Pero lo que une a Francisco y a Carlos III en este momento es algo más profundo que la política o la religión. Ambos son hombres que se enfrentan a la fragilidad del cuerpo, a la certeza de que el tiempo ya no está de su lado. Ambos han vivido lo suficiente para ver cómo las certezas de su juventud se desmoronan y han aprendido que el poder es, en última instancia, una ilusión pasajera.

El peso simbólico del encuentro

La visita anulada contaba con la presencia de Camila. No veremos la imagen de la reina divorciada y Carlos III y Francisco juntos en el Vaticano, no será esa una de esas postales que resumen un tiempo y un espíritu. No veremos ese encuentro entre el jefe de la Iglesia Anglicana y el líder del catolicismo, ese diálogo entre dos figuras que, cada una a su manera, han sido testigos del final de una era.

El trasfondo del viaje no hubiera podido separarse del estado del mundo. Europa, sacudida por conflictos y tensiones, mira con escepticismo a sus viejas instituciones. La Iglesia Católica enfrenta una crisis de fe, y la monarquía británica se debate entre la tradición y la necesidad de reinventarse.
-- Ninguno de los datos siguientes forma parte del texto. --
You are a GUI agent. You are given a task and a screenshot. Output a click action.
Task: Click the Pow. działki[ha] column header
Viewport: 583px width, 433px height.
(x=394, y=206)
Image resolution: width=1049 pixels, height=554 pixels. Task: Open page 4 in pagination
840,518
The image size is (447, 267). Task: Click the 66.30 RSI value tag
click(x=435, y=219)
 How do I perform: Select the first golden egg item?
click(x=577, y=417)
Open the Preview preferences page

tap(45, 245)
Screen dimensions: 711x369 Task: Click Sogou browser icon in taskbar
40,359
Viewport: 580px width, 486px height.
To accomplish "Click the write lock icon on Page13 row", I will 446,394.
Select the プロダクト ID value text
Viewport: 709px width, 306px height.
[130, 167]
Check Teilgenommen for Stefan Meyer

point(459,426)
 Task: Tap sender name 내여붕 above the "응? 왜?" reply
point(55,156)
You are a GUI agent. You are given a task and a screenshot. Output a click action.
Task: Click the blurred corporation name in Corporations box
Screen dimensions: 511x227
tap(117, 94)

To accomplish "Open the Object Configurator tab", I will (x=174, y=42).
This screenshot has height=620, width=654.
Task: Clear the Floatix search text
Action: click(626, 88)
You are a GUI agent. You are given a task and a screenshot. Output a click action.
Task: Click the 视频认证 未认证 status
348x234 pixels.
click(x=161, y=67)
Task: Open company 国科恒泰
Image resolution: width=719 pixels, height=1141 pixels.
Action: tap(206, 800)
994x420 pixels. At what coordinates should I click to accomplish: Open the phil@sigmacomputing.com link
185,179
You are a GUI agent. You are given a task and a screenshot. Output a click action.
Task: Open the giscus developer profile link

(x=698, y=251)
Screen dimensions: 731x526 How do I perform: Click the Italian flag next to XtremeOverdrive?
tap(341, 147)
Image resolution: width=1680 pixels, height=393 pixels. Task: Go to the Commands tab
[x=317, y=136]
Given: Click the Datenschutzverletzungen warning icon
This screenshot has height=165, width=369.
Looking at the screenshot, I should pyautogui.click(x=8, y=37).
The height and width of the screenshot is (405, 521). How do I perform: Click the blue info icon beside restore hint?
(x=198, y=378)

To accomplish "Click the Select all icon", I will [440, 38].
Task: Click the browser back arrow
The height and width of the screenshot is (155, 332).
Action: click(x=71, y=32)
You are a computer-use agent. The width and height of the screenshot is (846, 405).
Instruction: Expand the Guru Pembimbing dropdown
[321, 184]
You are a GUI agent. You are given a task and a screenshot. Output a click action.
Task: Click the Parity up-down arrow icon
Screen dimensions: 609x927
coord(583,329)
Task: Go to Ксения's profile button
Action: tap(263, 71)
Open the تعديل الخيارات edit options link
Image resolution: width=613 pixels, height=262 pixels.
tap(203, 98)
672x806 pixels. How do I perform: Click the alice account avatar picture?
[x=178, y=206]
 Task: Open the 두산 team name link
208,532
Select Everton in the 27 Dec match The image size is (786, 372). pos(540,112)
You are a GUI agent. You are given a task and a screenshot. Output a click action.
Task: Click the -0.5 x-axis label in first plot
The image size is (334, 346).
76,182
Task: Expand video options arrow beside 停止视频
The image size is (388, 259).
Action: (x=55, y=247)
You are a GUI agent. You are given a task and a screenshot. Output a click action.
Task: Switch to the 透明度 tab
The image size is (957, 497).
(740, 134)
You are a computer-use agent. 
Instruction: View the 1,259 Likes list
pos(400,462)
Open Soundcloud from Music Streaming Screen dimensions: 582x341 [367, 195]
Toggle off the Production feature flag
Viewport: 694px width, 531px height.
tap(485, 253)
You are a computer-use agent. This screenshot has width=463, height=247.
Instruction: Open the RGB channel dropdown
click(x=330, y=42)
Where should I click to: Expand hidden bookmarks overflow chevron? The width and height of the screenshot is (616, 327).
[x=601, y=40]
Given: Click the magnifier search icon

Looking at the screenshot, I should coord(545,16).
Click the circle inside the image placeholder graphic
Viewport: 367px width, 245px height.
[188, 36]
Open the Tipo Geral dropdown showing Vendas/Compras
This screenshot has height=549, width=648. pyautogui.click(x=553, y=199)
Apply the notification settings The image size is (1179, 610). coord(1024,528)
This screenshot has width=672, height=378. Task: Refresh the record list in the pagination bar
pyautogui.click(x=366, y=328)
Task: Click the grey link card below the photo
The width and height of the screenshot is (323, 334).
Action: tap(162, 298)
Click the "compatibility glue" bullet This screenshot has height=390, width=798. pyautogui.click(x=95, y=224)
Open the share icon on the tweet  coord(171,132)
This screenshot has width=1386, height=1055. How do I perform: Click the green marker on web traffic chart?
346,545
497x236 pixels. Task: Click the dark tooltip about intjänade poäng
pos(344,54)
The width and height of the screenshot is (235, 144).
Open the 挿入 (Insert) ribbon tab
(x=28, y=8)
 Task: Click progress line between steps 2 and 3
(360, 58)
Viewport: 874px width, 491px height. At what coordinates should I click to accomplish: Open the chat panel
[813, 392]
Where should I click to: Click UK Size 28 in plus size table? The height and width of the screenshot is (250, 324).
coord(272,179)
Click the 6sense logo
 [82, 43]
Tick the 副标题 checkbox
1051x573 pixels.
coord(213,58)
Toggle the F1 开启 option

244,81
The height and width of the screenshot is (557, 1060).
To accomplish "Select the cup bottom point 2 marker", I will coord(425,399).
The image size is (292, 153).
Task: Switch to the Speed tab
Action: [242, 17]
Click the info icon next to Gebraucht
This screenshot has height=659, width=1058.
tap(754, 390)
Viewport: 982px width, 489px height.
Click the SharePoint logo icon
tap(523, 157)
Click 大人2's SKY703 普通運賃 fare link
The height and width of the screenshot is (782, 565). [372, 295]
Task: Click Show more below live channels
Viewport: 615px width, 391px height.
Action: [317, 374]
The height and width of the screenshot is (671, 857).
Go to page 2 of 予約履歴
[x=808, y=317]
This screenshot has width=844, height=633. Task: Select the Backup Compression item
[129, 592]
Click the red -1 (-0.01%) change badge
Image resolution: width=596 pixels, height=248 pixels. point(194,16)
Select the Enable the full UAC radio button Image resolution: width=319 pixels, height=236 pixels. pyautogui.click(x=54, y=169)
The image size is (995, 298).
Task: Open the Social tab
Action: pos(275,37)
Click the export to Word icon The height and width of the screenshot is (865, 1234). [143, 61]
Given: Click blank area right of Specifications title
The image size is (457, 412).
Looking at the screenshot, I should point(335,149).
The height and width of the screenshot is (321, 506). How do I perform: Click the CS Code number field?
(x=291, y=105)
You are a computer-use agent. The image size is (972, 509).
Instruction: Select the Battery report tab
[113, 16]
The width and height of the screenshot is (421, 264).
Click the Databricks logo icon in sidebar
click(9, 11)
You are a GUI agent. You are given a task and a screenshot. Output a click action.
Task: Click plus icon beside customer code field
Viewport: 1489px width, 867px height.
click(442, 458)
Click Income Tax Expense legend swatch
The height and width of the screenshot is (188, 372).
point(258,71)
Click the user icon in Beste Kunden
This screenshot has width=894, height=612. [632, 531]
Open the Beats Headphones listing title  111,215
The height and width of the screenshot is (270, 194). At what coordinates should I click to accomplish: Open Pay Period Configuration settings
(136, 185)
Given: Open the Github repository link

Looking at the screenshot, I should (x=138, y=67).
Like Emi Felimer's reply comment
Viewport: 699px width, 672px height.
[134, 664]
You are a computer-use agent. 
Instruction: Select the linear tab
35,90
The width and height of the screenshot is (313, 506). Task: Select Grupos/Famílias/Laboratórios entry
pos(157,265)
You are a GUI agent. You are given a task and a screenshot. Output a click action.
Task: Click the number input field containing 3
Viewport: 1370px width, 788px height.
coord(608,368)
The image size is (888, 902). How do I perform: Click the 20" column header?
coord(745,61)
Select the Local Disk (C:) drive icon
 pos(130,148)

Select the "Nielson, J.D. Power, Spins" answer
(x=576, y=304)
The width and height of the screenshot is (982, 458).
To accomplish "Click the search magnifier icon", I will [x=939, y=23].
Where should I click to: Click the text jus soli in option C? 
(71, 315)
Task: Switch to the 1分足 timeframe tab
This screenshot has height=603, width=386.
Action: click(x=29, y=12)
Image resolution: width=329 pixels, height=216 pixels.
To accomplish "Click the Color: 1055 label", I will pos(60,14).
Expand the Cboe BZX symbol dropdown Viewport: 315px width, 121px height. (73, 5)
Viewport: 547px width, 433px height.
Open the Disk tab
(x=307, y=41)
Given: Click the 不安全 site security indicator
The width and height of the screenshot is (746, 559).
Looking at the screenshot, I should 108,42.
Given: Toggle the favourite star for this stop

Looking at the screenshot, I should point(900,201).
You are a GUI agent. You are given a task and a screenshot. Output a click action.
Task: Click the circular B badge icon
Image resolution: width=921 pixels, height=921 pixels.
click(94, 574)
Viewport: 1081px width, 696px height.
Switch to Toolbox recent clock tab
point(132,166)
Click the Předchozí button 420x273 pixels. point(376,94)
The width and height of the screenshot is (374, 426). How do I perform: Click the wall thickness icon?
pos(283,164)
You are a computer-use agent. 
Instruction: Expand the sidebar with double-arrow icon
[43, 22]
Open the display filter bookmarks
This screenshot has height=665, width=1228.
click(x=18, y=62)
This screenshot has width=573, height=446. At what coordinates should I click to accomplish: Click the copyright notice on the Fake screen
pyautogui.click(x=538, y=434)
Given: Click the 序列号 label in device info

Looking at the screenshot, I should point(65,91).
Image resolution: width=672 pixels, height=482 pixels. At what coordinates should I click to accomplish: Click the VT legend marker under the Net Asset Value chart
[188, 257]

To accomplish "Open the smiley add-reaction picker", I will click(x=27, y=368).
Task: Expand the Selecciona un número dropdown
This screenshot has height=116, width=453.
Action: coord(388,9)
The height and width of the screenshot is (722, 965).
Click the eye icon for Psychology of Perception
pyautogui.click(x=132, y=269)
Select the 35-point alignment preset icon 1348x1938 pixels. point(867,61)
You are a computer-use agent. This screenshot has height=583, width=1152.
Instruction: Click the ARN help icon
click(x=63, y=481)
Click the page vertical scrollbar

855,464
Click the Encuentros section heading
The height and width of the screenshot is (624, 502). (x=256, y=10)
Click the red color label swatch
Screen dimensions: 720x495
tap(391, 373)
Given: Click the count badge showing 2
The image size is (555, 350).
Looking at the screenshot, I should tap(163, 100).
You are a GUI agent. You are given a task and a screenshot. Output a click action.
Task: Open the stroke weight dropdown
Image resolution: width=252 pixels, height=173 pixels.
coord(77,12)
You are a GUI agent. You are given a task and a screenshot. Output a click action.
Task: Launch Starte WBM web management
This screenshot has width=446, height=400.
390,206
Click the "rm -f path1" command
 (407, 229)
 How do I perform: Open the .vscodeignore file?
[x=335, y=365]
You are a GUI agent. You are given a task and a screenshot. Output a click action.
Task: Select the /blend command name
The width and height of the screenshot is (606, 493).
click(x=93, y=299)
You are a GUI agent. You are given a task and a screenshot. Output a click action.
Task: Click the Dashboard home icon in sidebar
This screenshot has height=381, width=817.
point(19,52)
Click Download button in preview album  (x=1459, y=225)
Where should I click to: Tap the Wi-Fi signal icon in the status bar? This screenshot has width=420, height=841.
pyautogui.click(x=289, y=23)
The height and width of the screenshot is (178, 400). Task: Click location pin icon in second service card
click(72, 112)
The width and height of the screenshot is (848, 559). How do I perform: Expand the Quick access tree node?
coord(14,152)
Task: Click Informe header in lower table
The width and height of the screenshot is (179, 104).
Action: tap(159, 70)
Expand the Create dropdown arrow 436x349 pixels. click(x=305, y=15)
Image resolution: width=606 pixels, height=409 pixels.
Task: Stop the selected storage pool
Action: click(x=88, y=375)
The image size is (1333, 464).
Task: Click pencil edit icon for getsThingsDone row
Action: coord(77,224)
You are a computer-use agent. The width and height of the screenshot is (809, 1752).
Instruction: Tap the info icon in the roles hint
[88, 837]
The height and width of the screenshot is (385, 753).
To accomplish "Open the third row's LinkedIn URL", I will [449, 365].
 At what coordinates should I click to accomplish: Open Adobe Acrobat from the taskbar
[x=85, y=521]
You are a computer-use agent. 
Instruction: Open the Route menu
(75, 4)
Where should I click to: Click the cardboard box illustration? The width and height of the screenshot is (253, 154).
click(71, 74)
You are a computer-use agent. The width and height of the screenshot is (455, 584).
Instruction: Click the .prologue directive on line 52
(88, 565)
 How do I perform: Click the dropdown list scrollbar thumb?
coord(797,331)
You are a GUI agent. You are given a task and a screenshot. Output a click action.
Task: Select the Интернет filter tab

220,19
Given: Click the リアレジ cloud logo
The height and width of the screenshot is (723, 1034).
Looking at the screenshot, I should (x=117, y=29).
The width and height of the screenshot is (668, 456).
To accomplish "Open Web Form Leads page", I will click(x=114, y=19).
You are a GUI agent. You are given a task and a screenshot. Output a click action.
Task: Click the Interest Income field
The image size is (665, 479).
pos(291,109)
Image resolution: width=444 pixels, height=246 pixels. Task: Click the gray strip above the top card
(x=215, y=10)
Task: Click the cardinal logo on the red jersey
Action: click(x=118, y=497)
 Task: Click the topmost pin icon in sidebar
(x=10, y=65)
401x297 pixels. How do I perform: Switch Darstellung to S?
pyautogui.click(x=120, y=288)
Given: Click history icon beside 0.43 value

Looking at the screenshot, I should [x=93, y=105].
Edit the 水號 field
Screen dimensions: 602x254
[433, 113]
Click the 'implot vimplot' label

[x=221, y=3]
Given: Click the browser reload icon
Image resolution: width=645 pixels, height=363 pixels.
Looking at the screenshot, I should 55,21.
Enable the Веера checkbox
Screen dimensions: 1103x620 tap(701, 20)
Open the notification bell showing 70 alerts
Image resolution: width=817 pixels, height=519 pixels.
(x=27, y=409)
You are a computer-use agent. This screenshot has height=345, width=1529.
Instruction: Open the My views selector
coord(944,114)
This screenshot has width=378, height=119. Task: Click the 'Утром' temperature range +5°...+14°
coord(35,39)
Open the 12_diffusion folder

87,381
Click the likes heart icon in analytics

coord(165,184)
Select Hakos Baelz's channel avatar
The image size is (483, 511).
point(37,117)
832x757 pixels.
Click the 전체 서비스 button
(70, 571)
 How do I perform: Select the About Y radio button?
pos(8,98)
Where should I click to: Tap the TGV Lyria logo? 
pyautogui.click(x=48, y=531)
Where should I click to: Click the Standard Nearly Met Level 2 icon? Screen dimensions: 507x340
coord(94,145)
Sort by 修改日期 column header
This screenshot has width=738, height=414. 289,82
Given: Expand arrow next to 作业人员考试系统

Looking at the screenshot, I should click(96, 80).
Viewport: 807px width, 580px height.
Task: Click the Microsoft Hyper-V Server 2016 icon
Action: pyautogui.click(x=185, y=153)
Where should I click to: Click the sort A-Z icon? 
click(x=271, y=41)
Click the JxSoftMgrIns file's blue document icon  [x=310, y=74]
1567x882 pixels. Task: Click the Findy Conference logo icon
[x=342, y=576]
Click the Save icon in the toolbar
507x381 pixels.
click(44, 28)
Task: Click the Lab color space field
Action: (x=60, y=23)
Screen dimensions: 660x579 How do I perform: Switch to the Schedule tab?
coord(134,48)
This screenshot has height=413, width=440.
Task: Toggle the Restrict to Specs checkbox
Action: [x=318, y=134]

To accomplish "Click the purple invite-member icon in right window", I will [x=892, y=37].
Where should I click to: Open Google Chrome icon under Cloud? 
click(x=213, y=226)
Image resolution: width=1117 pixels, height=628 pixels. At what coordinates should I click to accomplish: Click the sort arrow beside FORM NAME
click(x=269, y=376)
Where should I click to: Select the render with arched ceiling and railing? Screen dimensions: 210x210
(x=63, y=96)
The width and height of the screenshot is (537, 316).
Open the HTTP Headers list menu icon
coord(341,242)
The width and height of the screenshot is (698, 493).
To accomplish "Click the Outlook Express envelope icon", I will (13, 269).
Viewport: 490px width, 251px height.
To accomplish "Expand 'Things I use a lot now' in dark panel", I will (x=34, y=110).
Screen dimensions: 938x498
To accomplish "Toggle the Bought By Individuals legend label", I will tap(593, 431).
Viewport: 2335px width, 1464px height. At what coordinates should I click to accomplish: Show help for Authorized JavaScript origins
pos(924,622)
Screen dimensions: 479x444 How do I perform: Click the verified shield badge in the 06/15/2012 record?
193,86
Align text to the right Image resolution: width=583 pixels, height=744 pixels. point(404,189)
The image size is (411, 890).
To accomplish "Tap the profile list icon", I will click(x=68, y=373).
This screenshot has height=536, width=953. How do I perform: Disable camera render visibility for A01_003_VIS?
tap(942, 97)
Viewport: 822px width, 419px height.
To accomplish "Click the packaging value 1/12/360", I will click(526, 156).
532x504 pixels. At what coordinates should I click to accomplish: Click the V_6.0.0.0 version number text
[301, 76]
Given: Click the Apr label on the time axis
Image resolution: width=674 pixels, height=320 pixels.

En este contexto, la reunión de Francisco y Carlos III que acaba de anularse tenía un matiz casi crepuscular: dos hombres que, más que representar el poder, encarnan su fragilidad.

Quizás en ese encuentro hubiera habido lugar para palabras de esas que no trascienden los comunicados oficiales, para gestos que solo ellos hubieran comprendido. Tal vez el Papa, que ha hecho de la misericordia su lema, le hable a Carlos III en la distancia pero con la cercanía de quien ha aprendido que lo esencial no está en las distancias cortas ni en las coronas ni en las tiaras, sino en la conciencia de lo efímero. Y quizás el Rey, en la intimidad de un momento fugaz, descubra que no hace falta plantarse en los salones vaticanos para comprender a su edad y con su cáncer a cuestas que el tiempo tiene otra medida, donde un monarca no es más que un visitante pasajero en el umbral de la eternidad.